Operation Mockingbird was a secret campaign by the United States Central Intelligence Agency (CIA) to influence media. Begun in the 1950’s, it was initially organized by Cord Meyer and Allen W. Dulles, and was later led by Frank Wisner after Dulles became the head of the CIA. The organization recruited leading American journalists into a network to help present the CIA’s views, and funded some student and cultural organizations, and magazines as fronts. As it developed, it also worked to influence foreign media and political campaigns, in addition to activities by other operating units of the CIA.

In addition to earlier exposes of CIA activities in foreign affairs, in 1966 Ramparts magazine published an article revealing that the National Student Association was funded by the CIA. The United States Congress investigated the allegations and published a report in 1976. Other accounts were also published. The media operation was first called Mockingbird in Deborah Davis’s 1979 book, Katharine the Great: Katharine Graham and her Washington Post Empire.
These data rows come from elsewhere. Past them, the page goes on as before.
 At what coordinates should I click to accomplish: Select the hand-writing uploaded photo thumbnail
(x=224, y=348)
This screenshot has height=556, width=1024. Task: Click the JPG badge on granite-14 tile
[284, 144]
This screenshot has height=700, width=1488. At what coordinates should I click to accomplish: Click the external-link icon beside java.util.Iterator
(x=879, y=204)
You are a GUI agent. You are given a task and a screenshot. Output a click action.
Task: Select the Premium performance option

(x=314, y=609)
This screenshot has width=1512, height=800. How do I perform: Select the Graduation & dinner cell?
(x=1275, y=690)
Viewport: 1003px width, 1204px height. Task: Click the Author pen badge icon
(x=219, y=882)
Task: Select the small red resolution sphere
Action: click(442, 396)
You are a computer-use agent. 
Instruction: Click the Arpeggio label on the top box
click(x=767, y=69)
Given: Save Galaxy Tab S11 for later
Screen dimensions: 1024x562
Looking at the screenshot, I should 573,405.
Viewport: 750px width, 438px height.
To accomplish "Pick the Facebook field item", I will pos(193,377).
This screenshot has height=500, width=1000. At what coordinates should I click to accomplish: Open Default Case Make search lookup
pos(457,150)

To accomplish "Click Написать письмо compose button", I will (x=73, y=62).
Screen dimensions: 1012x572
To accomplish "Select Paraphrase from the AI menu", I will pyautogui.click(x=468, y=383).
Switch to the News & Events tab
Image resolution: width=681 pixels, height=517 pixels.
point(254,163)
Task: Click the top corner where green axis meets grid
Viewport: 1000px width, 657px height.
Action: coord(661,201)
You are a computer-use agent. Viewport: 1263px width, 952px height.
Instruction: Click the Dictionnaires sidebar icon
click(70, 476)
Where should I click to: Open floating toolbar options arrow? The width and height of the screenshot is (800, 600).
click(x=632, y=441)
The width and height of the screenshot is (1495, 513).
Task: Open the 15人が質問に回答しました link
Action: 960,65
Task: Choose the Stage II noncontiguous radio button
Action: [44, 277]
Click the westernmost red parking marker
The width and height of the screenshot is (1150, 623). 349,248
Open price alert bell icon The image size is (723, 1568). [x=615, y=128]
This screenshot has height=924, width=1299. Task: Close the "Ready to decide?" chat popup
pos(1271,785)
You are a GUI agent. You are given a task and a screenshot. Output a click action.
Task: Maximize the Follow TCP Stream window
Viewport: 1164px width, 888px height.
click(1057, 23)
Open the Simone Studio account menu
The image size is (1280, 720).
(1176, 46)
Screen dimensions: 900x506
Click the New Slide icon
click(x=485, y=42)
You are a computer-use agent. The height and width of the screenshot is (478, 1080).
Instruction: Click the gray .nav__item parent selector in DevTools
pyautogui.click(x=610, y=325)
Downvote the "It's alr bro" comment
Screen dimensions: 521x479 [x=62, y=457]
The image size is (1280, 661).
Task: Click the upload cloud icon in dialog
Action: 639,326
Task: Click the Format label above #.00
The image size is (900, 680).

In August 1952, the Office of Policy Coordination which dealt with covert action such as paramilitary or psychological influence operations, and the Office of Special Operations which dealt with espionage and counter-espionage, were merged under the Deputy Director for Plans (DDP), Allen W. Dulles. When Dulles became head of the CIA in 1953, Frank Wisner became head of this new organization and Richard Helms became his chief of operations. Mockingbird became the responsibility of the DDP.

First exposure
In 1964, Random House published Invisible Government by David Wise and Thomas Ross. The book exposed the role of the CIA in foreign policy. This included CIA coups in Guatemala (Operation PB-SUCCESS) and Iran (Operation Ajax) and the Bay of Pigs Invasion. It also revealed the CIA’s attempts to overthrow President Sukarno in Indonesia and the covert operations taking place in Laos and Vietnam. The CIA considered buying up the entire printing of Invisible Government but this idea was rejected when Random House pointed out that if this happened they would have to print a second edition.